Cette liste n’est pas exhaustive, mais ces mesures constituent un socle de bonnes pratiques adoptées par les organisations résilientes. En les appliquant, une entreprise réduit considérablement sa surface d’attaque et se donne toutes les chances de déjouer ou limiter l’impact d’une cyberattaque, qu’elle soit le fait d’un État ou d’un criminel opportuniste.
S’appuyer sur des experts de confiance : l’apport de Commissionnaires du Québec
Malgré toute la bonne volonté interne, naviguer dans le paysage mouvant de la cybersécurité peut s’avérer complexe. C’est pourquoi faire appel à des partenaires spécialisés peut grandement renforcer votre sécurité et votre sérénité.
Commissionnaires du Québec, fort de sa longue expérience en sécurité, offre justement aux entreprises un éventail de services pour les aider à relever ces défis, en combinant sécurité physique et cybersécurité. Nous proposons une approche intégrée de la sécurité des entreprises.
- Sécurité physique de haut niveau : agents de sécurité formés, patrouilles mobiles, protection des accès aux sites sensibles, surveillance événementielle, etc. Ceci garantit que vos installations et vos actifs tangibles sont protégés contre les intrusions ou sabotages.
- Expertise en cybersécurité pour protéger vos actifs numériques avec notamment des analyses de vulnérabilités, tests d’intrusion et des services-conseils adaptés à votre secteur. Que ce soit pour élaborer une stratégie de protection, enquêter sur un incident (cyberenquête), former votre personnel aux menaces actuelles ou surveiller vos infrastructures, les experts de Commissionnaires peuvent intervenir à chaque étape du cycle de sécurité.
En faisant appel à un tel partenaire, vous bénéficiez d’un regard professionnel et expérimenté sur votre sécurité. Les solutions sont ajustées à vos besoins spécifiques, que vous soyez une PME cherchant à protéger des données client ou une grande entreprise gérant des infrastructures critiques. De plus, la présence terrain de Commissionnaires (via nos agents et conseillers) permet d’avoir une vue d’ensemble des risques, tant physiques que logiques, et de mettre en place des mesures coordonnées pour y parer.
En conclusion, la cyberguerre liée aux tensions internationales n’est plus une menace abstraite, mais un défi bien réel pour les entreprises canadiennes. Dans un contexte où même les alliances traditionnelles comme celle avec les États-Unis sont remises en question, les entreprises doivent désormais ouvrir les yeux sur un monde où une crise diplomatique à l’étranger peut rapidement se transformer en cyberattaque à leur porte.
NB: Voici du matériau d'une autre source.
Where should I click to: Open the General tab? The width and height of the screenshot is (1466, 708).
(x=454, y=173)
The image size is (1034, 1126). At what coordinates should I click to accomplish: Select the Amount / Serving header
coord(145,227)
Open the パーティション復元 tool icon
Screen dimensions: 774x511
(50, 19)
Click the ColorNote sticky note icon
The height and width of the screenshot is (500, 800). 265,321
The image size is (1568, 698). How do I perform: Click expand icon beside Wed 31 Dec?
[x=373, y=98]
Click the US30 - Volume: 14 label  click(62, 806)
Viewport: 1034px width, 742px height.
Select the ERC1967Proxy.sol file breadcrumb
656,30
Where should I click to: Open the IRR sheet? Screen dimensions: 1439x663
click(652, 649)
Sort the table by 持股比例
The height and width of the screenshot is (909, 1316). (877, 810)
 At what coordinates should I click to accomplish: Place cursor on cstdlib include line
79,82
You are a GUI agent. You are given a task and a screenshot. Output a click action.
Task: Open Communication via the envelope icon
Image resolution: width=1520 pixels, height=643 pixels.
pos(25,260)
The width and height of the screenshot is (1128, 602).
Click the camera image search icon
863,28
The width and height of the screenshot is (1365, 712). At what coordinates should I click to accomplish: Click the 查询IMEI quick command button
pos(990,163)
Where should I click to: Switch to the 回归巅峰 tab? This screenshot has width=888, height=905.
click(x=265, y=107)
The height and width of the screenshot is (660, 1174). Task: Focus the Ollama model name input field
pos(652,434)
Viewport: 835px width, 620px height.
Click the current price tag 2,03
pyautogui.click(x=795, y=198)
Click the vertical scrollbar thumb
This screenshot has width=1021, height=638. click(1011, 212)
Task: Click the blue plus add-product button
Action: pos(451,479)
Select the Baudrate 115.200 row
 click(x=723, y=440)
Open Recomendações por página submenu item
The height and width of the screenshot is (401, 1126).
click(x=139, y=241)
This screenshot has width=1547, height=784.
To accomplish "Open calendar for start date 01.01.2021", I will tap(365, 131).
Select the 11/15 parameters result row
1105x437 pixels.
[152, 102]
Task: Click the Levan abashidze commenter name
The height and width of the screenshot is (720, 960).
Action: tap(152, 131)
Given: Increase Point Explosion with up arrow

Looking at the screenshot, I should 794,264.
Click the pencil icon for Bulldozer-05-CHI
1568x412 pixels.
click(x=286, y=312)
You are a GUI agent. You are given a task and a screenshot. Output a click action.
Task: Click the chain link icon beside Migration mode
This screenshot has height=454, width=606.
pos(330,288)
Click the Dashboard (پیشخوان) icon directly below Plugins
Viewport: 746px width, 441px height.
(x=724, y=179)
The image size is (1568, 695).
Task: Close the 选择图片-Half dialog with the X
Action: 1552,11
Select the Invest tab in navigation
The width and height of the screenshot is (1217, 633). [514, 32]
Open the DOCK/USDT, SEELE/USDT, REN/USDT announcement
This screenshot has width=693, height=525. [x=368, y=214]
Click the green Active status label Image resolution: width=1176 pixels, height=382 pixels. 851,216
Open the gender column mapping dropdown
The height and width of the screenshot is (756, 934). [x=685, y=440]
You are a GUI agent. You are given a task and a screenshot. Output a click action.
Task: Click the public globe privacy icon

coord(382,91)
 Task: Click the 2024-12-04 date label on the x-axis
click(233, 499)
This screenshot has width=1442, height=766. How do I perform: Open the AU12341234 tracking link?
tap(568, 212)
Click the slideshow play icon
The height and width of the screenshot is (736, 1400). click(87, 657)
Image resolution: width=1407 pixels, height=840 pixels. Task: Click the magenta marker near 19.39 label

Adopter une posture vigilante, se conformer aux lois de protection des données et appliquer rigoureusement les bonnes pratiques en cybersécurité sont devenus des éléments incontournables de la gestion moderne des risques d’entreprise. Dans cette lutte complexe, s’appuyer sur des ressources nationales, qu’il s’agisse d’expertises gouvernementales ou de partenaires spécialisés canadiens comme Commissionnaires du Québec, devient essentiel. Travailler avec des entreprises canadiennes garantit non seulement un alignement stratégique et réglementaire fort, mais assure aussi une indépendance face aux tensions politiques internationales, y compris avec des partenaires historiquement proches comme les États-Unis. En combinant ainsi préparation, prudence, et partenariat national, les entreprises pourront non seulement résister aux menaces de la cyberguerre, mais aussi continuer à prospérer avec confiance et résilience dans un paysage numérique en perpétuelle évolution.